Let $f\colon\mathcal{C}\rightarrow\mathbb{R}$ denote a convex function defined on the convex set $\mathcal{C}$. A (global) minimum of $f$ is an $x^*\in\mathcal{C}$ with $f(x^*)\leq f(x)$ for all $x\in\mathcal{C}$. Show that the set $\mathcal{S}$ of all minimum points of $f$ is convex.

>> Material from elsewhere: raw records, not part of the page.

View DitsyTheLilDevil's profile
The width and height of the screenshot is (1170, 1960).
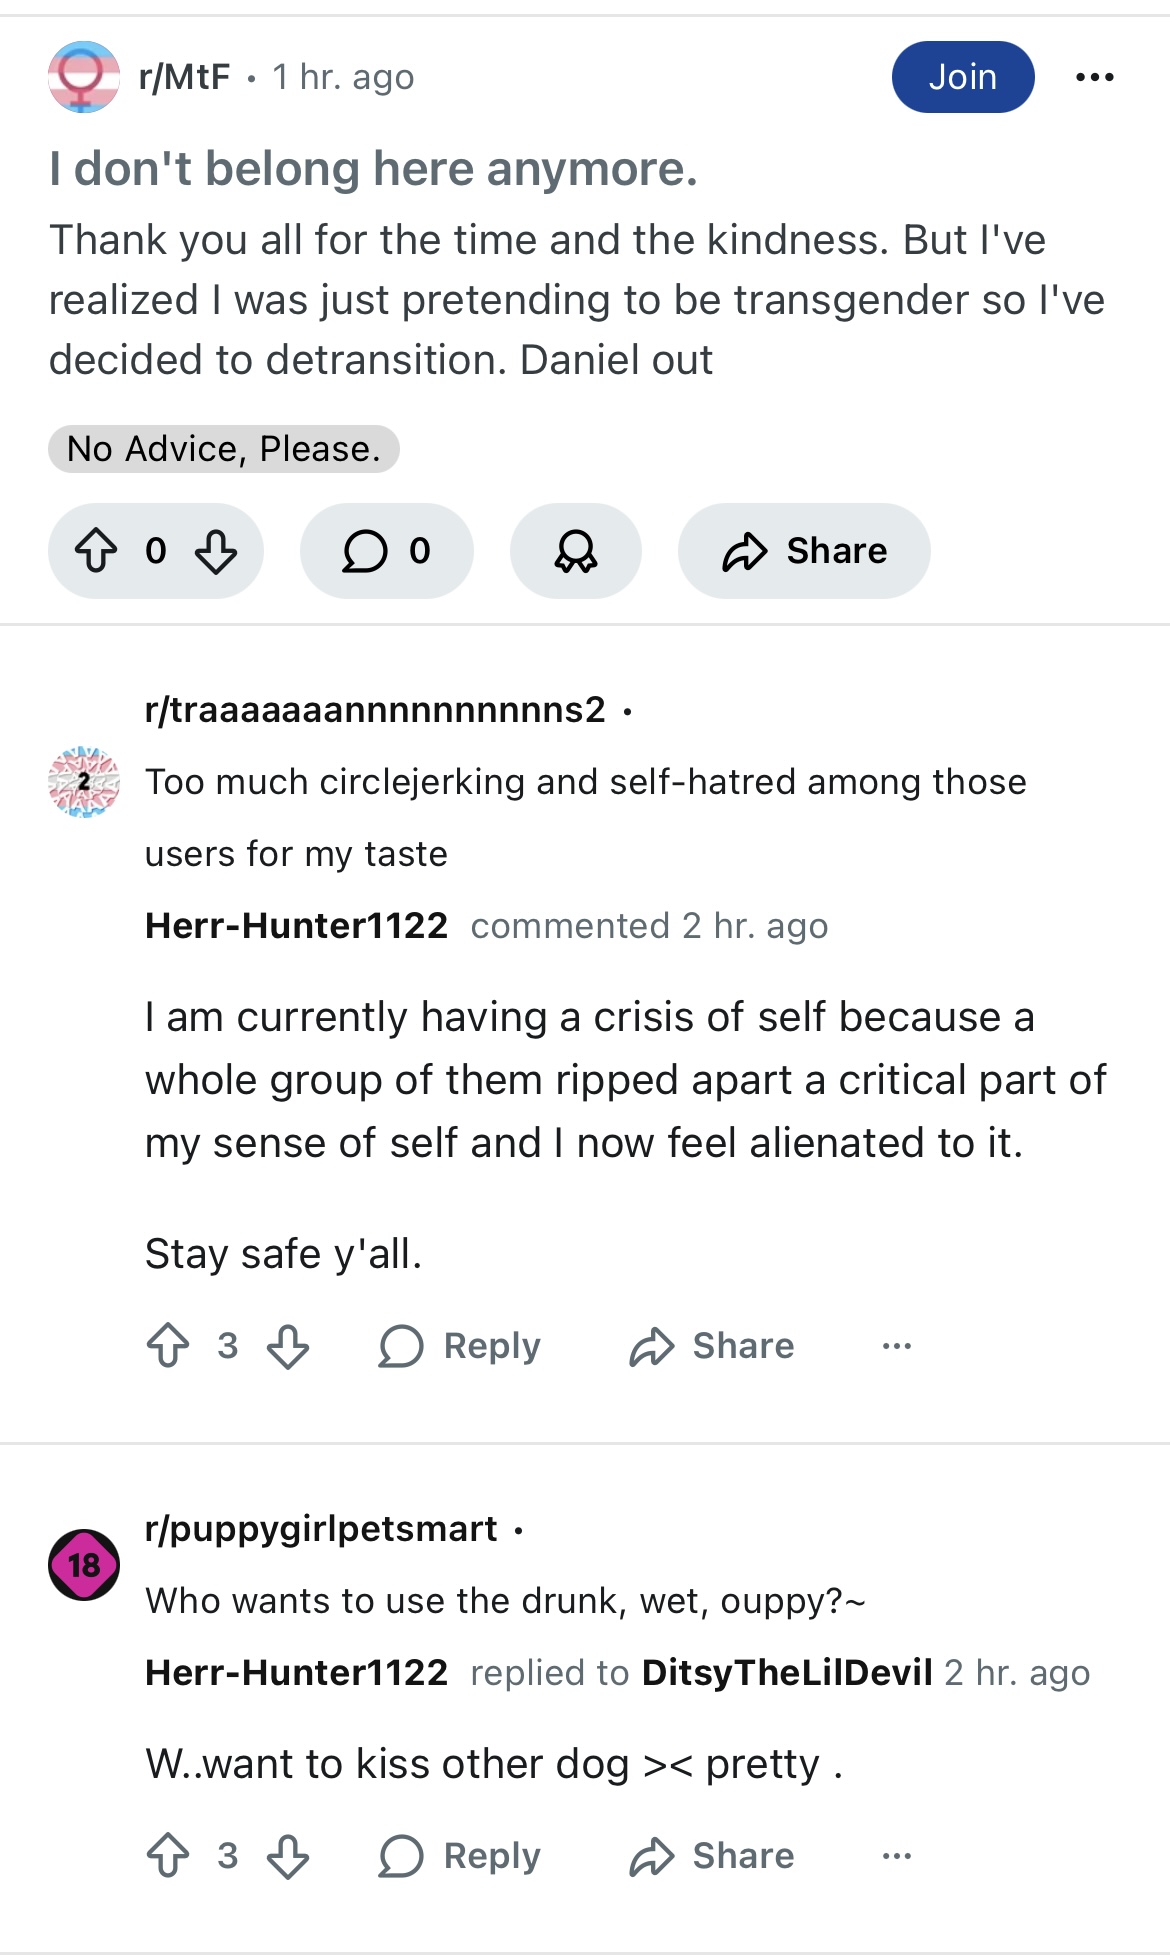click(x=787, y=1672)
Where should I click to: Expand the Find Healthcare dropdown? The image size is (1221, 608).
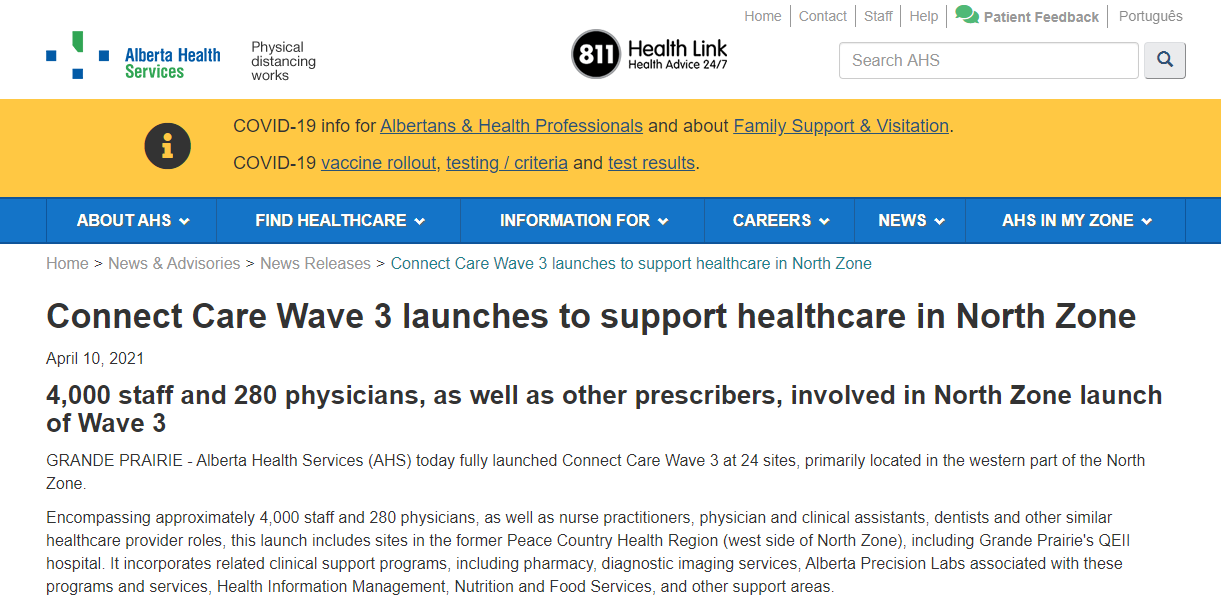click(x=339, y=220)
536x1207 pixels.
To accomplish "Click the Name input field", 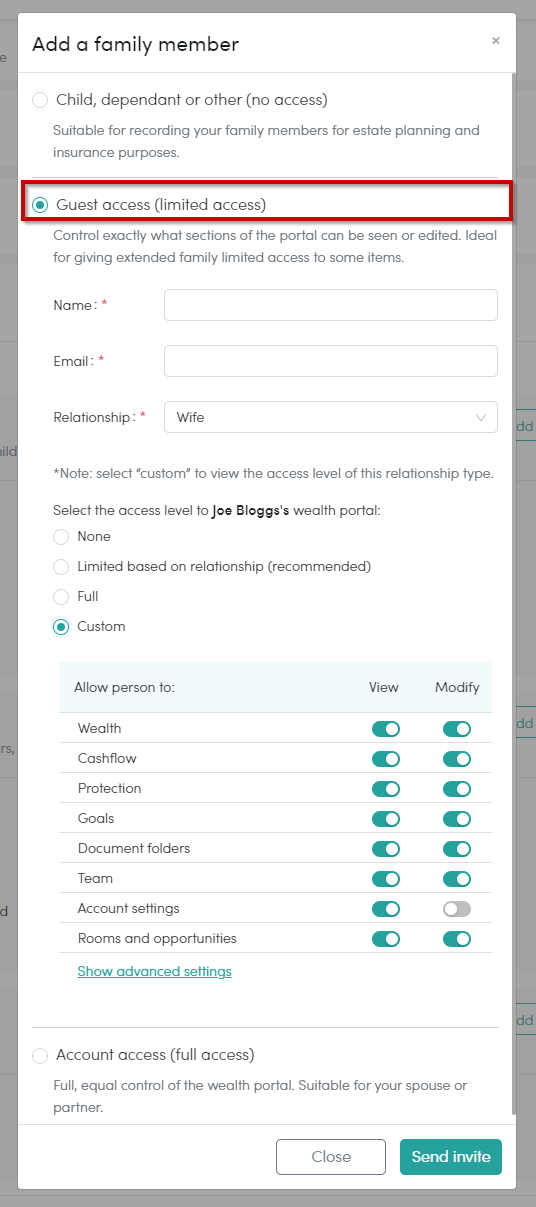I will [x=331, y=305].

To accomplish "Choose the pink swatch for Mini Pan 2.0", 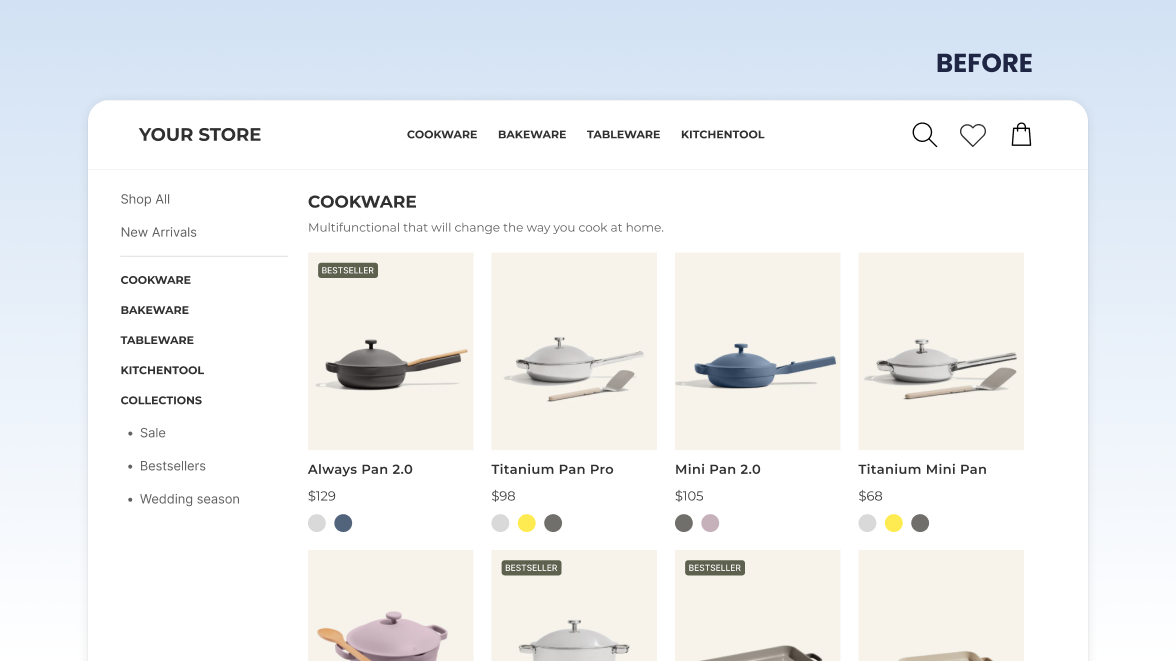I will pyautogui.click(x=710, y=523).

I have tried the following but am unable to "finish" the solution (maybe I'm not even close and working in the wrong direction?):

$$\mathcal{S} = \left\{x^*~\middle|~f(x^*)\leq f(x),\, x\in\mathcal{C}\right\}$$

Let $u, v \in\mathcal{C}$, $\lambda\in(0,1)$. Then

$$\lambda u + (1-\lambda)v \overset{!}{\in} \mathcal{S}\\ \Leftrightarrow f(\lambda u + (1-\lambda)v) \overset{!}{\leq} f(x),\quad\forall x\in\mathcal{C}$$

  • $f$ is strict convex: the set S has only one element and the set is convex
  • $f$ is convex: because $f$ is defined over a convex set the line of points between $u$ and $v$ are in the set. At this point I'm lost.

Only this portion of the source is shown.